Marriage changes things for the individuals involved in terms of their tax status and that’s something that needs to be communicated to the Internal Revenue Service. Failing to take the necessary steps can lead to confusion and ultimately to unwanted IRS confrontations.
Some issues related to marriage only the couple can deal with. Such is not the case with matters involving taxes. Following are some basic tips that the IRS itself offers up to help young couples get themselves off on the right foot tax-wise.
- Be sure new names match Social Security records. The change can be made by filing a Form SS-5 with the SSA.
- Change your address. You might not put the IRS high on your list for notification about address change, but it should be done. There’s a special form (8822) for that.

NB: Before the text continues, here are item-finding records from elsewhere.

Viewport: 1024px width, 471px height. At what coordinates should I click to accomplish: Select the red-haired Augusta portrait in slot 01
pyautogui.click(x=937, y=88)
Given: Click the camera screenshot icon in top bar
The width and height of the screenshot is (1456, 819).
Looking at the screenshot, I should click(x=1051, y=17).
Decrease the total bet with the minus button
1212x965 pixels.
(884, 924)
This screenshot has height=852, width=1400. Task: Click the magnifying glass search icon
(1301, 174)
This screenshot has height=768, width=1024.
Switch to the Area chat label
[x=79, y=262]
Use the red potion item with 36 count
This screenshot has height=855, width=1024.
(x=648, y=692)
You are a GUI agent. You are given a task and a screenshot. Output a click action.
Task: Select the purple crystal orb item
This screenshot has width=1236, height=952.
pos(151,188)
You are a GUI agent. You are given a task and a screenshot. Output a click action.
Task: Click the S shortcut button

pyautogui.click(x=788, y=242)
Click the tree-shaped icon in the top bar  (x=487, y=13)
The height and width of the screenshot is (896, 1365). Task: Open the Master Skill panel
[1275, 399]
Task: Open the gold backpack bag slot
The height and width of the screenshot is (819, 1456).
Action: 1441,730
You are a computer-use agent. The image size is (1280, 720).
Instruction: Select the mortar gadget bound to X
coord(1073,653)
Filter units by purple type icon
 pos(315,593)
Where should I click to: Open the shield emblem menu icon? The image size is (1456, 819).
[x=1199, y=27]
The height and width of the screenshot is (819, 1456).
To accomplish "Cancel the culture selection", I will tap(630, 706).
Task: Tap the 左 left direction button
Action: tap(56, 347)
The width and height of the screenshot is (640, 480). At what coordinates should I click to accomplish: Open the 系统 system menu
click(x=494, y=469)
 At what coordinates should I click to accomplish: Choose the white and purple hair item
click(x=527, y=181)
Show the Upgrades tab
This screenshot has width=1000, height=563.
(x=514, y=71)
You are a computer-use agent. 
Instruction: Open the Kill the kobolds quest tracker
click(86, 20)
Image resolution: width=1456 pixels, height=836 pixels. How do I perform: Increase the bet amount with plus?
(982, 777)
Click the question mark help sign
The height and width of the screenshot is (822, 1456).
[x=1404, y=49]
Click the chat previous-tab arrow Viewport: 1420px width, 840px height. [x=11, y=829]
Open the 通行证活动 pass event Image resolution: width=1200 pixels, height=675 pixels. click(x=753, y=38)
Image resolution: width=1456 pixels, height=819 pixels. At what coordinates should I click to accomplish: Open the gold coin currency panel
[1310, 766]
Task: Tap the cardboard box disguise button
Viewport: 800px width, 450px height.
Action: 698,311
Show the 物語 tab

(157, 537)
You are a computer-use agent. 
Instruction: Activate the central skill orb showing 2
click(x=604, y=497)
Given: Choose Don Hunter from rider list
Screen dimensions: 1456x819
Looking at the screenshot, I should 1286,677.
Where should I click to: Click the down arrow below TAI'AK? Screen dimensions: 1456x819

- Know your filing status. Married within a given year means you’re married for that whole year as far as taxes are concerned. Whether you file jointly or separately is up to you. Figure out the pros and cons of each method and base your decision on what you feel is best for you.
- Revise withholding. The W-2 you get every year tells you what you made and what you had deducted. Change in marital status could mean a change in your tax bracket. That means filing a new W-4 to adjust withholding.
- Cover your healthcare bases. The Affordable Care Act is a tax policy. If you are receiving an advance payment of a government subsidy to help pay for coverage through a Health Insurance Marketplace, you have to let Healthcare.gov know about your change in marital status.
One stereotypical headache that comes with marriage is the burden of in-laws. That might pale in comparison to having to deal with the IRS if a failure to properly communicate leads to controversy.